=== Work request 1 ===
Copy the records from their first line through the line containing "center [1056, 876].", both ends included, and leave the pictures out.

***** Reading passage *****

We did this study when about six States that legalized same sex marriage and the variety of the rest of the United States and not which gave us an opportunity to control for status quo. So whether people were fighting for legalizing it or for fanning it cause that might be different. So we got equal numbers of males and females supporters and opposers of same sex marriage and States that had either legalized or had not legalized same sex marriage and the very, really large quota sample of about 1500 people. And again, we were trying to predict people's willingness to engage in activism around the issue through a number of different mediators. And we were interested whether these effects were mediated through the perceived harms of not getting their policy preferred policy outcome, the perceived benefits of the preferred policy outcome. We also explored the roles of anticipated regret of failing to become involved and just anticipated pride at becoming involved.


Linda Skitka (27:40):

And this was kind of a test of again, the dyadic model of morality was harmed going to be, you know, everything or and then Jenny, Janoff-Bulman and Karns also have a moral motives theory that suggests that morality can come in approach oriented forms as well as avoidance or an informs. But the liberals were more, more likely to do the approach that was Janoff-Bulman's conclusion and conservatives should be more likely to go through avoidance. Okay. And could you expand on what you mean by that? For sure. So the prediction there were if Janoff-Bulman's moral motives theory was true, what you would predict is that moral conviction would be associated with greater perceived harms and greater political engagement on the part of conservatives. The moral conviction for liberals should be associated with greater perceived benefits of one prefers policy outcome.


Linda Skitka (28:40):

And that in turn would predict political engagement. Okay. So her prediction is that the pathways for liberals and conservatives will look quite different. And in a related vein conservatives should be more motivated by anticipated regret. Liberals should be more motivated by anticipated pride. Okay. Okay. If these approach and avoidance motivations really ideologically differ and what we found was no evidence of ideological differences at all everything was the same. For liberals and conservatives and the only pathway that did not predict more or less political engagement was the perceived harms of people's non-preferred policy outcomes. Okay. The perceived benefits of your preferred one anticipated pride and anticipated regret all predict greater political engagement. Okay. And we subsequently replicated that with people's positions on concealed carry on college campuses. I thought was that maybe that would pull harder for harm. Harm just didn't predict it.

*****

=== Work request 2 ===
Continue the interview transcript about moral conviction and political activism from where it stops.

***** Provided records *****

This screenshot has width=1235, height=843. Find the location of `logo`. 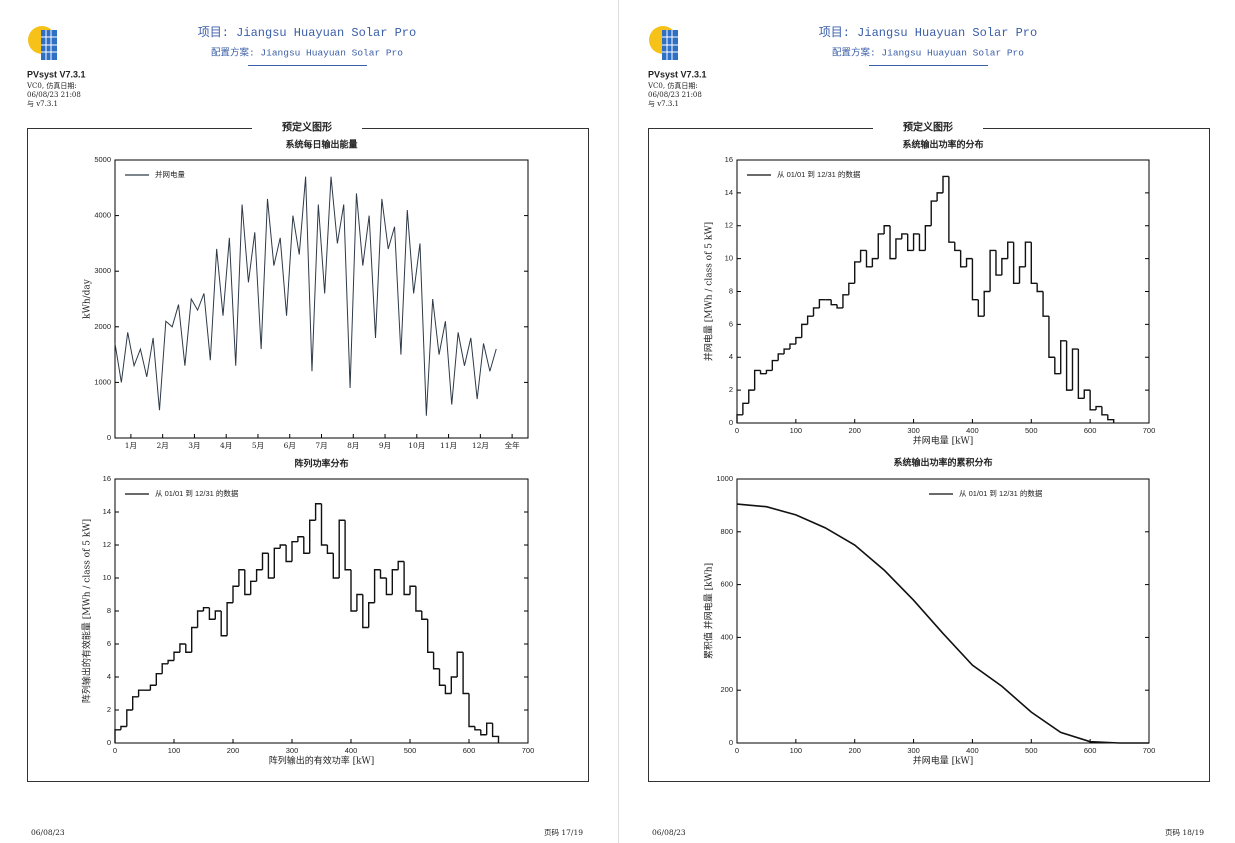

logo is located at coordinates (42, 43).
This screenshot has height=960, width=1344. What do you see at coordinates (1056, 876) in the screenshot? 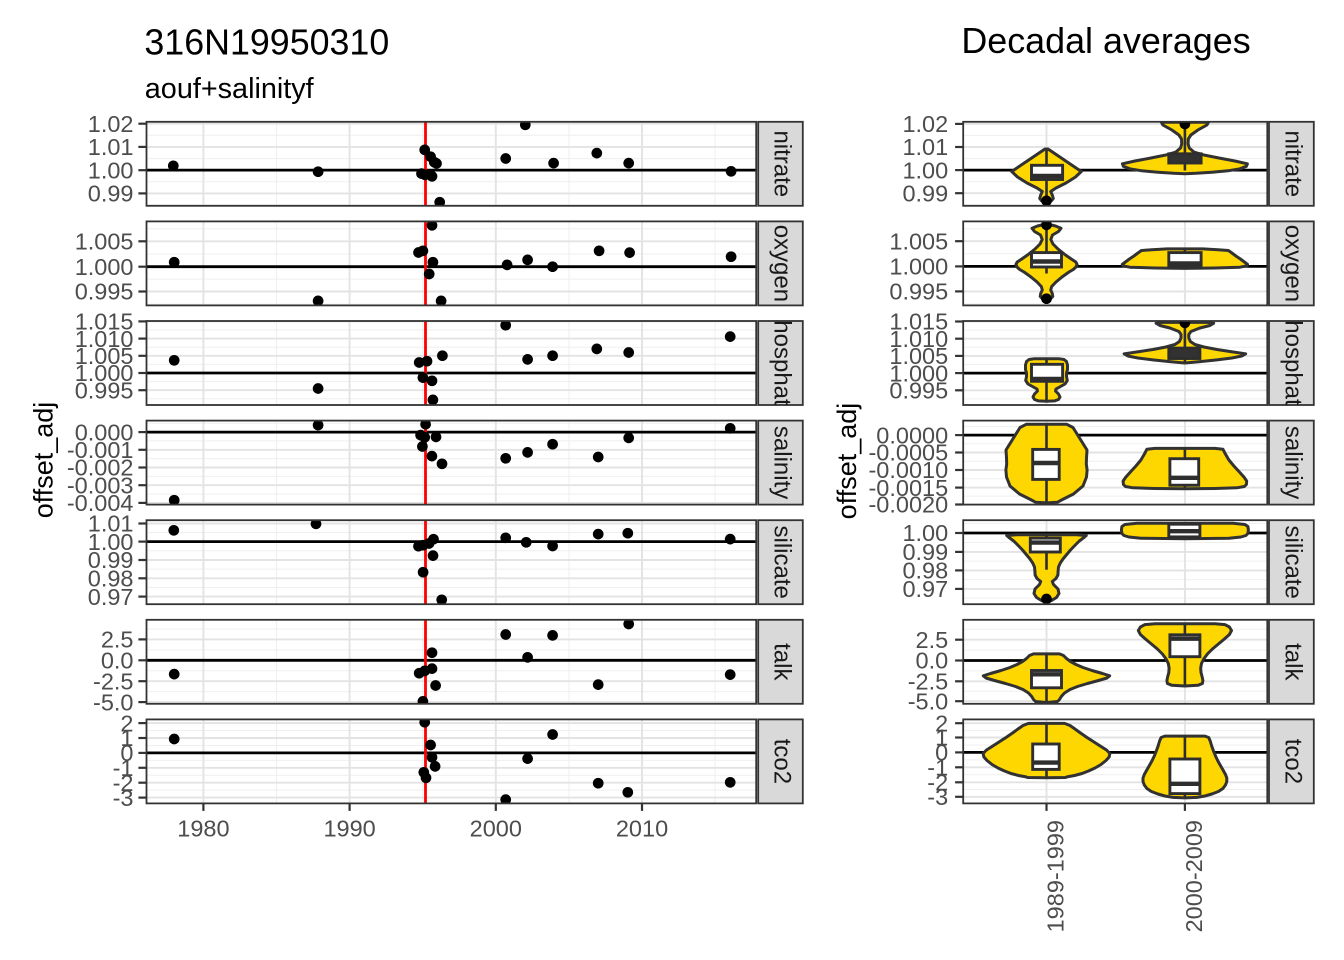
I see `svg-text: 1989-1999` at bounding box center [1056, 876].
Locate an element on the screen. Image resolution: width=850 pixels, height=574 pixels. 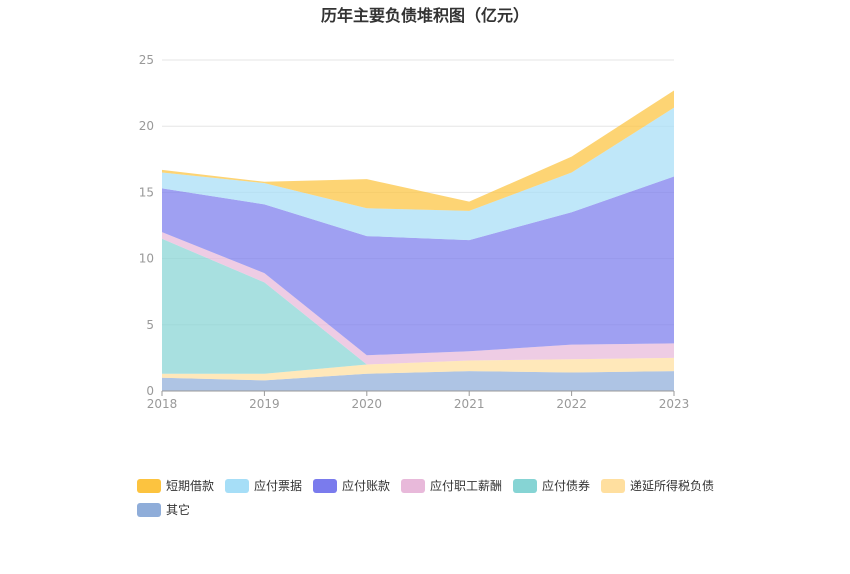
legend-item: 短期借款 is located at coordinates (176, 486).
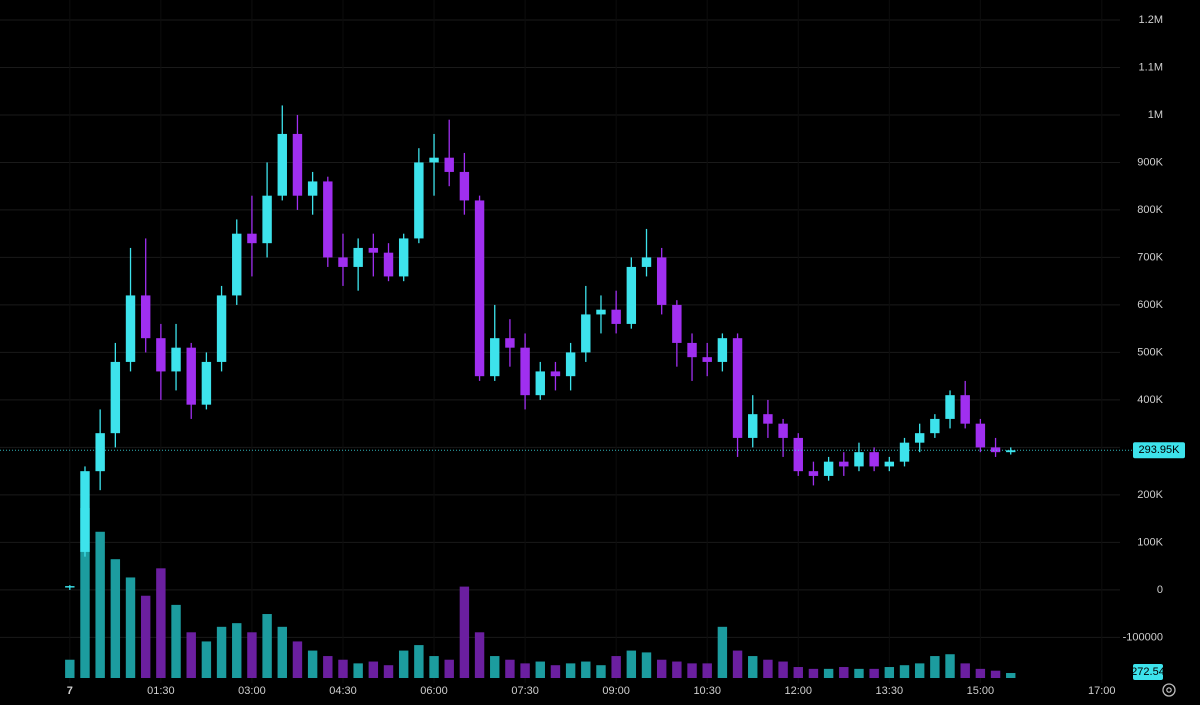  I want to click on y-tick-label: 500K, so click(1150, 352).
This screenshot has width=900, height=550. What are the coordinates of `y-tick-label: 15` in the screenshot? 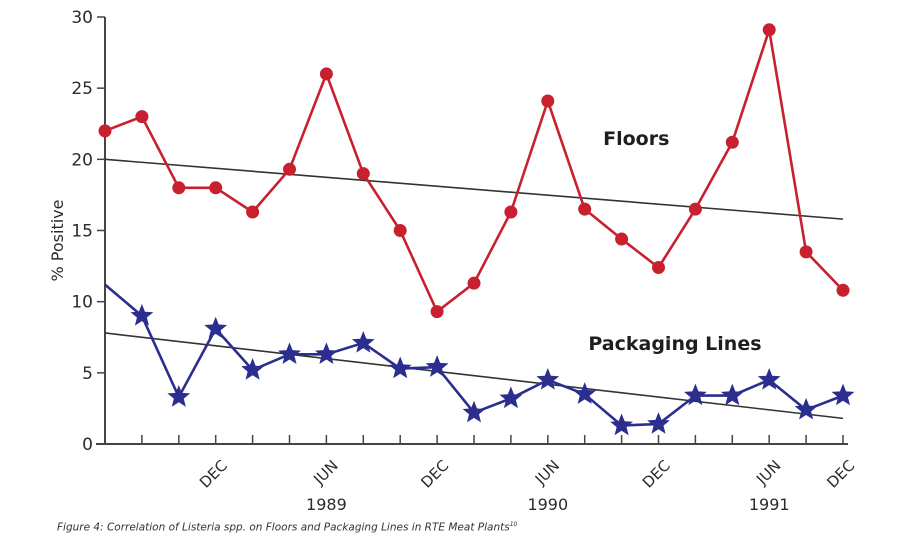 It's located at (82, 232).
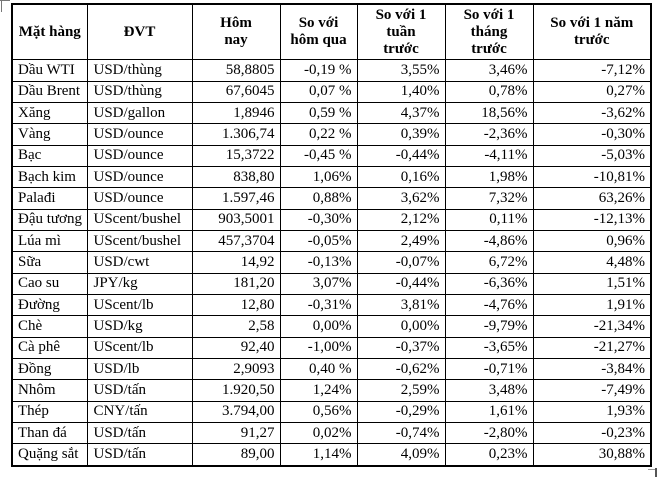  Describe the element at coordinates (489, 114) in the screenshot. I see `cell-change-vs-month: 18,56%` at that location.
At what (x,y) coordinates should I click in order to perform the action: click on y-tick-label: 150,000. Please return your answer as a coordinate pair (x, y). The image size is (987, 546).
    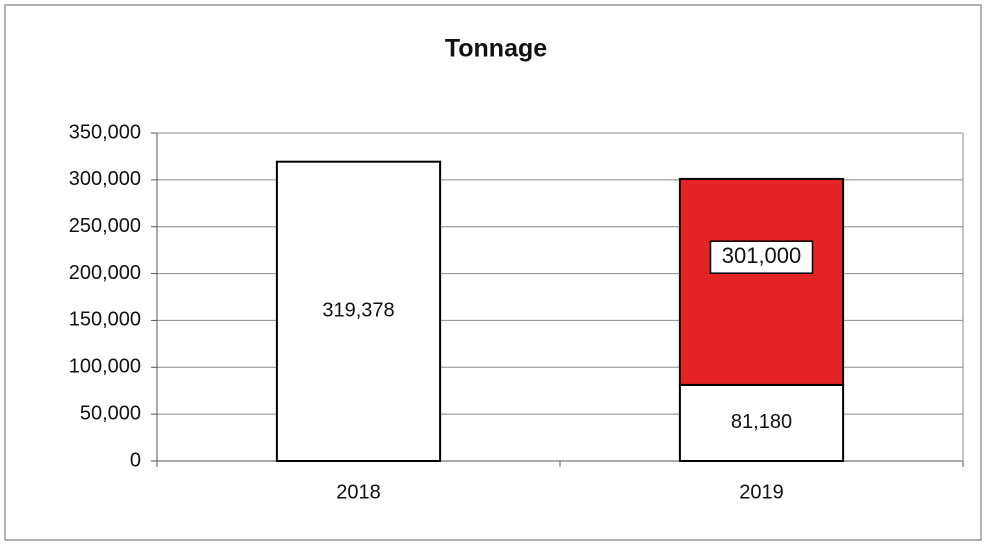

*****

=== Response area 1 ===
This screenshot has width=1235, height=843. Find the location of `logo`. 

logo is located at coordinates (42, 43).
This screenshot has height=960, width=1344. What do you see at coordinates (1056, 876) in the screenshot? 
I see `svg-text: 1989-1999` at bounding box center [1056, 876].

=== Response area 2 ===
Amber Cazzell (29:38):

So I mean, were you surprised by that?


Linda Skitka (29:42):

Um to be Frank, yeah.


Amber Cazzell (29:43):

Yeah. And I'm, I'm surprised disgust has been so strong in all of this too. I guess that wasn't specifically discussed, but it strikes me as funny that harm a lot of your research is showing that harm doesn't seem to matter as much to people as we previously thought and yet disgust does. And I'm wondering why you think that might be,


Linda Skitka (30:06):

But we also didn't explore more approach or other kinds of emotions in those studies. So I think the story here is that emotions really seem to be predicting what's going on. But the story is really complicated. Okay. Cause other research that we did over the 2012 election cycle studied the roles of enthusiasm for one's preferred political candidate hostility towards one preferred candidate, fears about either candidate perceived harms of what they think would happen if you elected that candidate. And perceived benefits of electing, I'm sorry, harms of non-preferred candidate benefits of preferred candidate.


Linda Skitka (30:49):

And what you find there is only the only emotions predict increased moralization over the election cycle. Okay. And this very specific increase the enthusiasm you get become more morally convicted about your preferred candidate, increased hostility you get morally convicted about your non preferred candidate. Fear doesn't do anything. But it's disgust was a possibility in this study. It just didn't emerge as a relevant variable at all. So emotions lead to changes, a moral conviction changes a moral conviction over the election cycle. However, lead to increased perceptions of harm of your non preferred candidate, increased benefits of your preferred candidate as well as increases in hostility and enthusiasm. So the harms and benefits are coming out as consequences of increased moralization but they're not antecedents of it interesting. At least that's one place where harms are coming in so far.


Amber Cazzell (31:41):

So where are you taking all of this research now? What are you thinking about and researching these days? And


Linda Skitka (31:47):

Right now I'm really interested in the attitude moralization and demoralization and so we are starting up a new line of research that I'm trying to figure out what are the conditions, additional conditions when you can dial it up. But I'm even more interested right now in how do you dial it down.


Amber Cazzell (32:03):

Okay. And so you spoke about that a little bit. Is there more to add to that?


Linda Skitka (32:08):

We are in early, early days. I do have some hypotheses partly trying to sort out the differences between our work, which seems to suggest that it's emotion, emotional, visceral and easy. Whereas Feinberg et al's meat moralization paper in particular, they had people throughout they changed people's moralization meat consumption largely through an entire semester of exposure to messages and one study and the other one, it was through exposure to like seven different videos over a period of months.


Amber Cazzell (32:43):

Yeah. Could you tell me a bit about that study? I'm not familiar with it.


Linda Skitka (32:47):

You know, it was these intense longterm interventions which kind of suggests, you know, that their assumption was that this was going to be a heavy lift. And it seemed to be a heavy lift. They found evidence for harm in that in that instance as well as emotions.


Amber Cazzell (33:05):

Well, what were they testing? What was the point of their study in the first place?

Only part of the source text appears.